When a Jewish revival began in Cuba in 1991, eight-year-old Monica del Pino was ready and waiting.

 

From 1959 until that day, the small group of Jews who remained in Cuba—just six percent of the pre-Revolution population—had accustomed itself to keeping a low profile. But when the government eased restrictions on religious practices in 1991, Federation partner the American Jewish Joint Distribution Committee (JDC) swept in to meet an eager community, including a very eager Monica.

 

She jumped at the opportunity to enroll in one of Havana’s new Sunday schools in the renovated Beth Shalom Synagogue and Patronato Community Center. Other Jewish communal programs, many supported by JDC, were there for her at each step: Maccabi Cuba Youth Organization activities, a Taglit-Birthright Israel trip, a visit to her family’s old village in Poland through March of the Living and, her personal favorite, Israeli folk dancing.

 

Today, Monica is a married and the mother of a three year old, but she still competes in Israeli dance troupes at home and around the world.

 

A Jewish Cuban Revolution

 

JDC has been working with the Cuban community for the past 25 years to build a solid Jewish infrastructure.

 

Among the fruits of their collective labor are a pharmacy at the Patronato that benefits Jews throughout the island, Shabbat dinners at each of the country’s five synagogues, youth camps, a bar/bat mitzvah study program and visiting rabbis who teach and perform lifecycle events.

 

Preparing the Next Generation

 

“Cuban Jews have been working hard to keep Judaism alive in Cuba,” Monica says.
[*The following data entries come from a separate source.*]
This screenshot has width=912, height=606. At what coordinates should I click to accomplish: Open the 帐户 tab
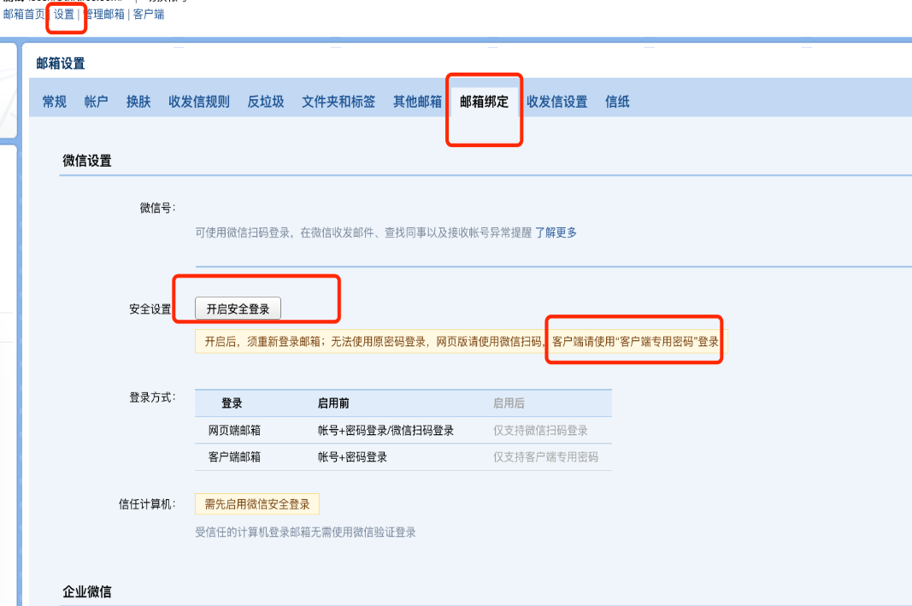point(96,101)
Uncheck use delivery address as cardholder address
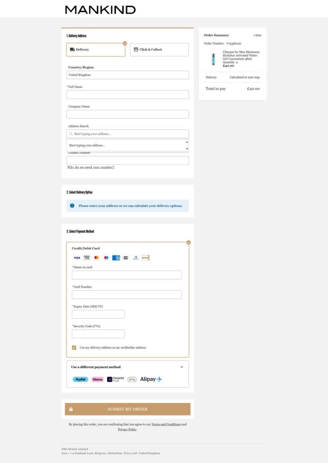The width and height of the screenshot is (328, 463). tap(74, 348)
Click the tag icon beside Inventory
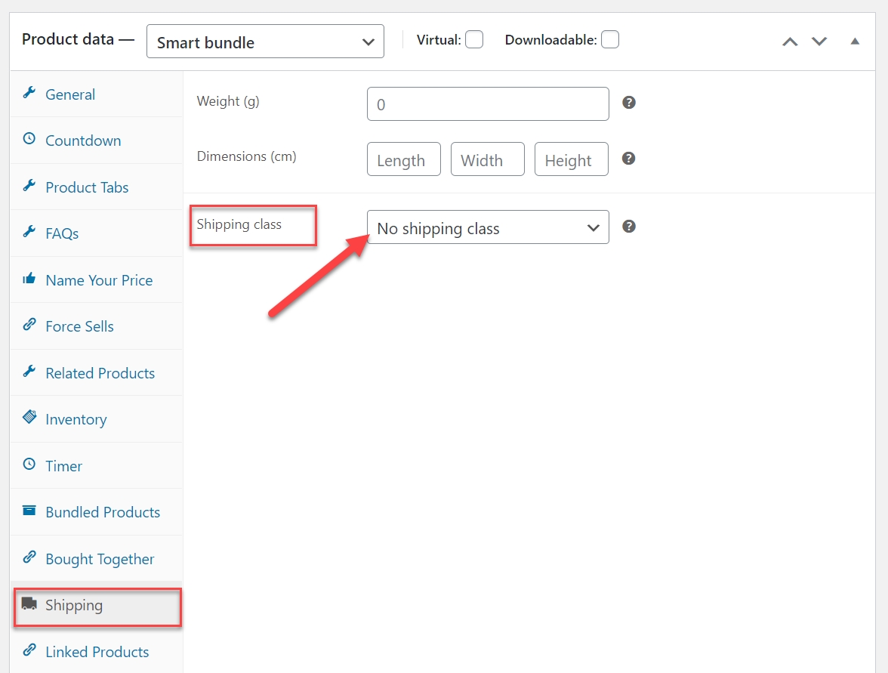 [x=29, y=418]
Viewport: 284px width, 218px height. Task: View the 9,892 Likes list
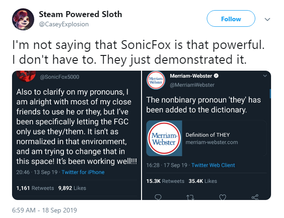coord(72,188)
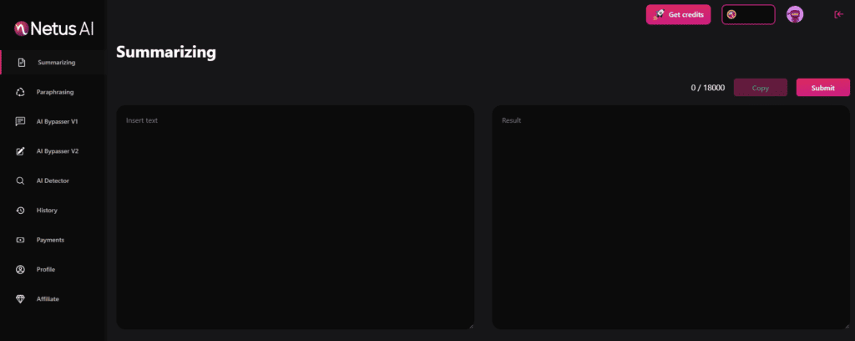855x341 pixels.
Task: Select the AI Bypasser V1 chat icon
Action: coord(21,122)
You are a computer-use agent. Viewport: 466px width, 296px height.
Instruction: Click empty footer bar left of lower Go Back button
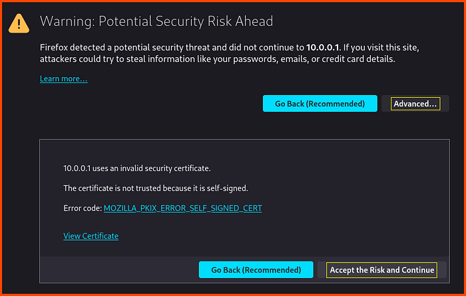pos(119,269)
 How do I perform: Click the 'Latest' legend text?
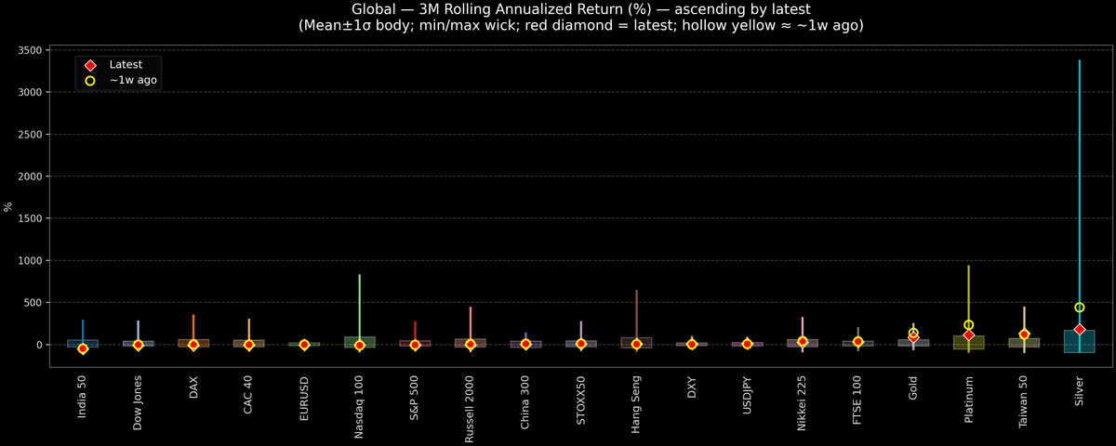point(126,65)
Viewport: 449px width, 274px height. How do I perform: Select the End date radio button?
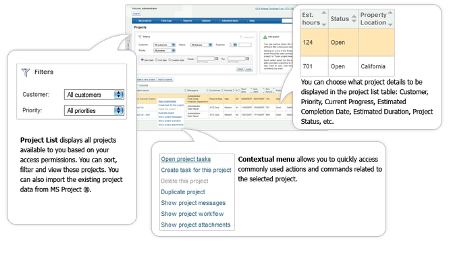[157, 60]
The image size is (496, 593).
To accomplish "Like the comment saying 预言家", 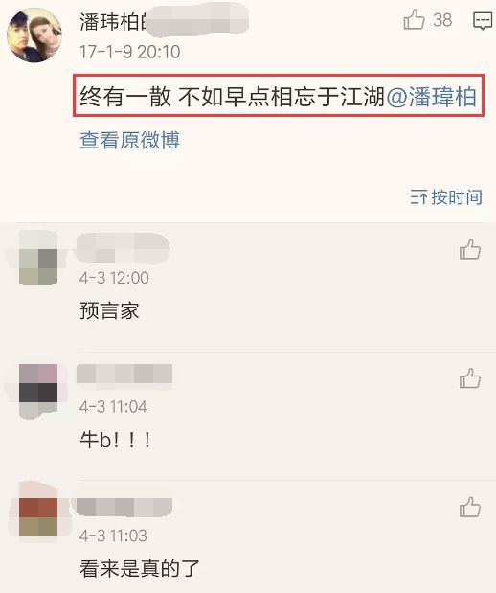I will coord(470,249).
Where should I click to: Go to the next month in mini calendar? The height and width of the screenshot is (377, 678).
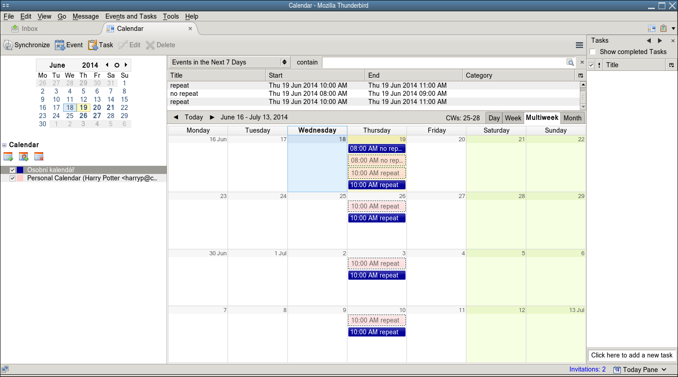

She would know. She’s not only teaching children at the same Sunday school she attended, she’s putting her degree in computer engineering and information technology to work for the community, overseeing the Jewish library at the Patronato, serving as assistant to the community’s president and helping support smaller communities in the country’s central and eastern provinces.

 

As Monica puts it, she and her family are “involved in all the activities that we can be.” And for good reason—now that she is a parent, her work has become profoundly more personal. But with JDC’s commitment to Jewish life in Cuba, she has no worries about the future. “JDC’s assistance has been vital for the existence of Judaism here,” she says. “And it keeps us optimistic about our future.”